Antes del papel — Los orígenes del registro humano
Antes de que existiera la escritura, ya existía el impulso.
El
ser humano, ese animal inquieto y memorioso, sintió desde sus albores
la necesidad de dejar constancia: de que algo quedara después del grito,
del fuego o del sueño. En las paredes húmedas de las cavernas, las
primeras manos se posaron para decir: yo estuve aquí.
Aquel
gesto —una simple silueta roja sobre piedra— fue el primer libro sin
páginas. Cada trazo de carbón o de ocre era una afirmación silenciosa de
existencia y de pensamiento. Las pinturas rupestres de Lascaux o
Altamira no eran meras decoraciones: eran mapas mentales, relatos de
caza, oraciones, mitos. El hombre comenzaba a hablar con la materia.
Con
el paso de los milenios, la memoria oral se hizo insuficiente. La
complejidad de las aldeas, el comercio y la religión exigían precisión:
números, nombres, fechas. Y entonces, el barro se volvió palabra. En
Mesopotamia, hacia el 3200 a.C., los escribas sumerios marcaron
tablillas húmedas con una caña afilada: nacía la escritura cuneiforme.
Aquellas
tablillas no eran obras literarias: eran registros contables,
inventarios de grano, deudas, tributos.
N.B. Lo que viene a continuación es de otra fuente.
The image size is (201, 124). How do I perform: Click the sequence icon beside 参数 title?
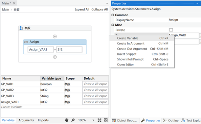point(21,28)
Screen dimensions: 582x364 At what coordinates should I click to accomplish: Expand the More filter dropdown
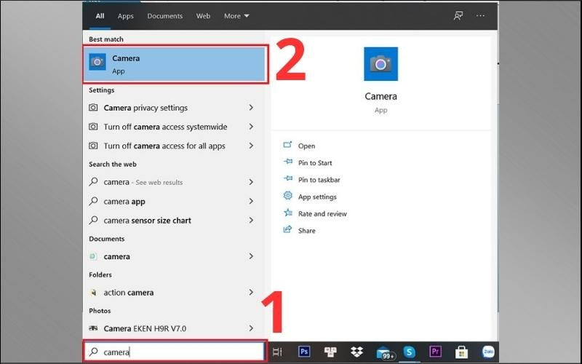pos(236,15)
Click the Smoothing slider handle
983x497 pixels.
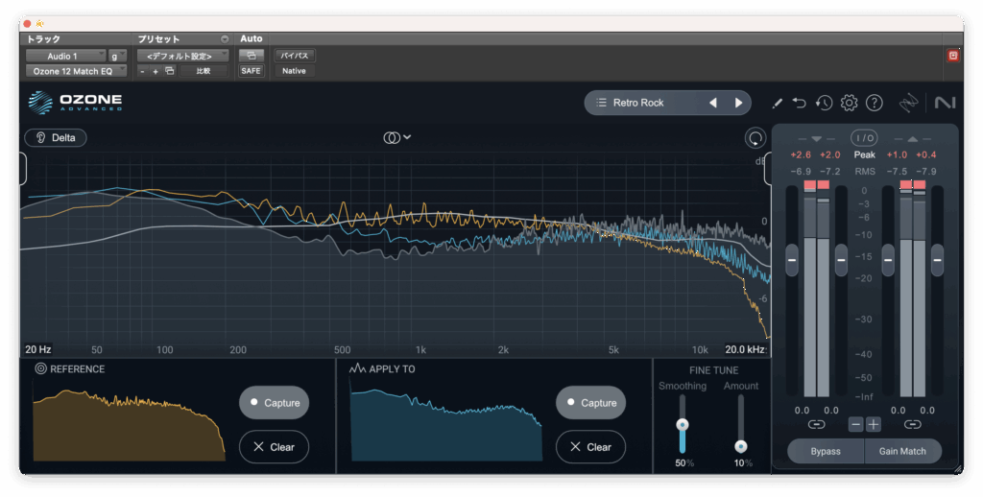[x=683, y=425]
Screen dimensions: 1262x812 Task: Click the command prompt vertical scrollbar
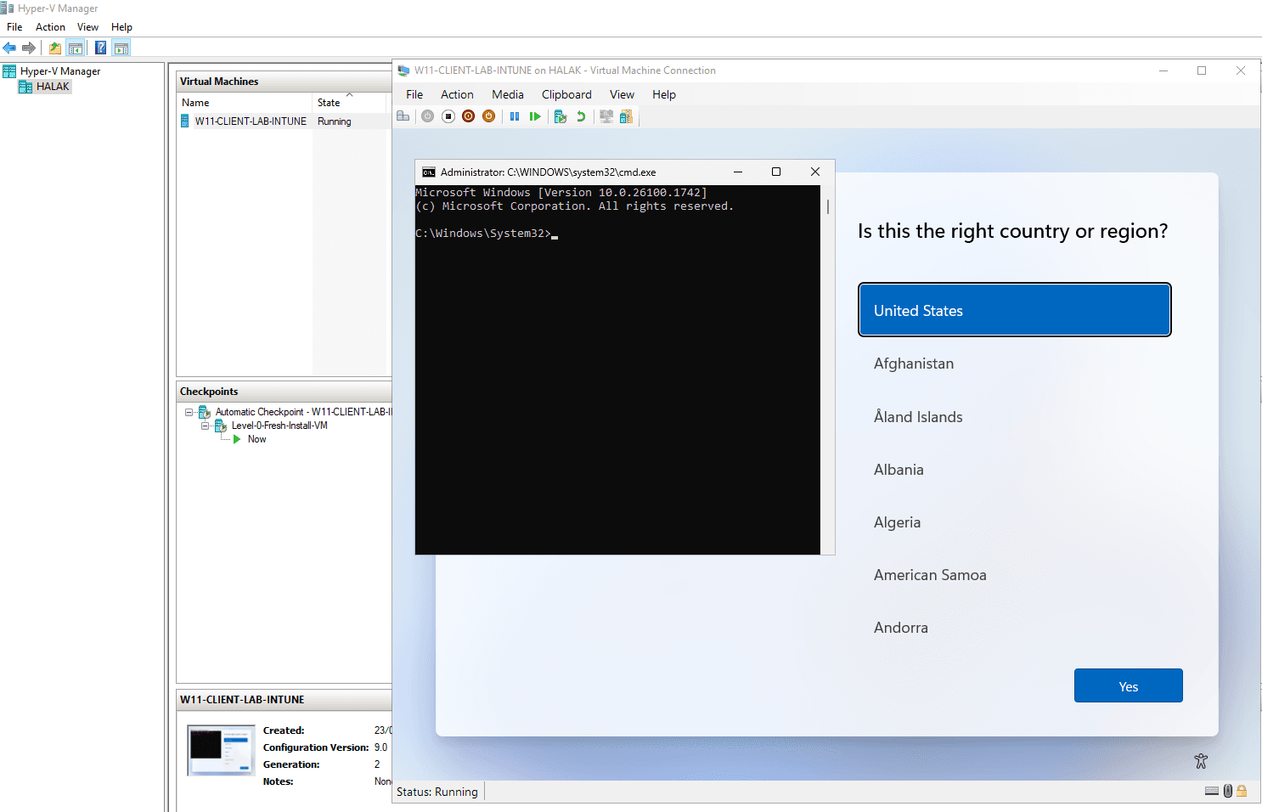826,206
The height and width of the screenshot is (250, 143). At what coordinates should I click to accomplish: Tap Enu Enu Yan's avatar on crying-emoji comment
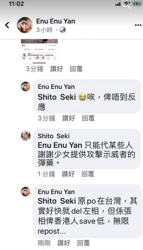(x=26, y=86)
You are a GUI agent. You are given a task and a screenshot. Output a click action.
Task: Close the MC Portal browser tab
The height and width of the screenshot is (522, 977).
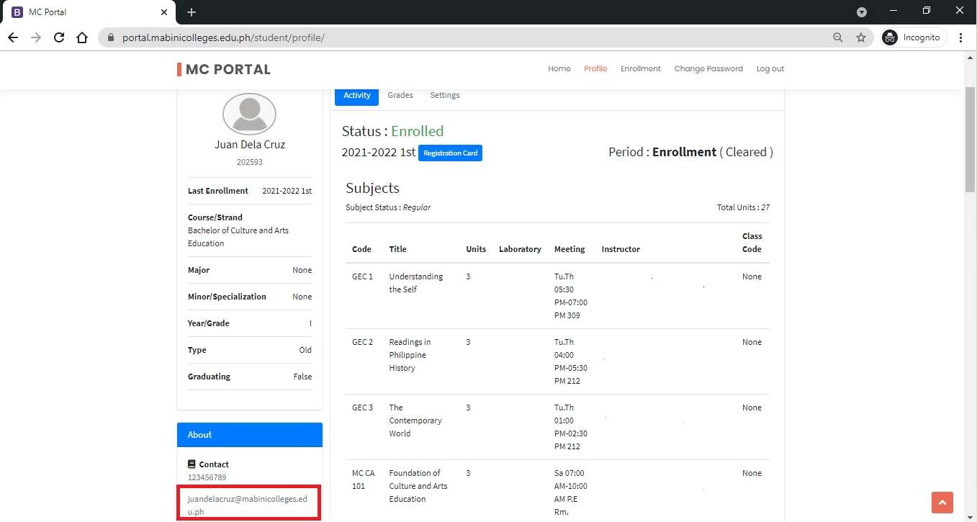[x=164, y=12]
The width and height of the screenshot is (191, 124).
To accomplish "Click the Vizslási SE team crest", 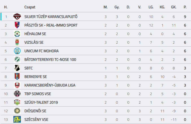I will click(17, 42).
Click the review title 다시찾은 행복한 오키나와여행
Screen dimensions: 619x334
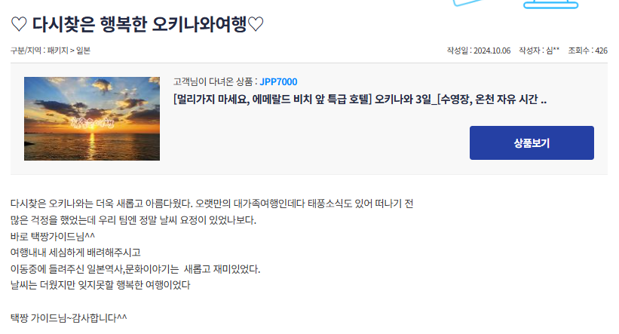[x=139, y=24]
Pero sin saberlo, aquellos
burócratas de la antigüedad estaban trazando la frontera entre la
historia y la prehistoria.
Egipto
siguió con sus jeroglíficos, grabados en piedra o en papiros de fibras
trenzadas. La palabra se hizo símbolo sagrado. Los escribas eran los
guardianes del conocimiento, y su oficio, una forma de poder. El saber
no era libre: pertenecía a los templos, a los dioses, a los reyes.
En
China, la seda y el bambú fueron las primeras páginas. En Mesoamérica,
los mayas y mexicas tallaron su sabiduría en códices pintados, donde la
imagen y el signo se confundían. El mundo entero, desde distintas costas
del tiempo, buscaba lo mismo: que el pensamiento no muriera con quien
lo pensó.
Pero aún
faltaba algo. La palabra seguía siendo lenta, única, irrepetible. Cada
copia era una obra de paciencia. La historia avanzaba a ritmo de pluma y
cincel.
El fuego ya estaba encendido, pero aún no tenía su chispa definitiva.
Esa
chispa llegaría siglos después, cuando el deseo de multiplicar las
ideas se convirtiera en la mayor revolución silenciosa de la humanidad.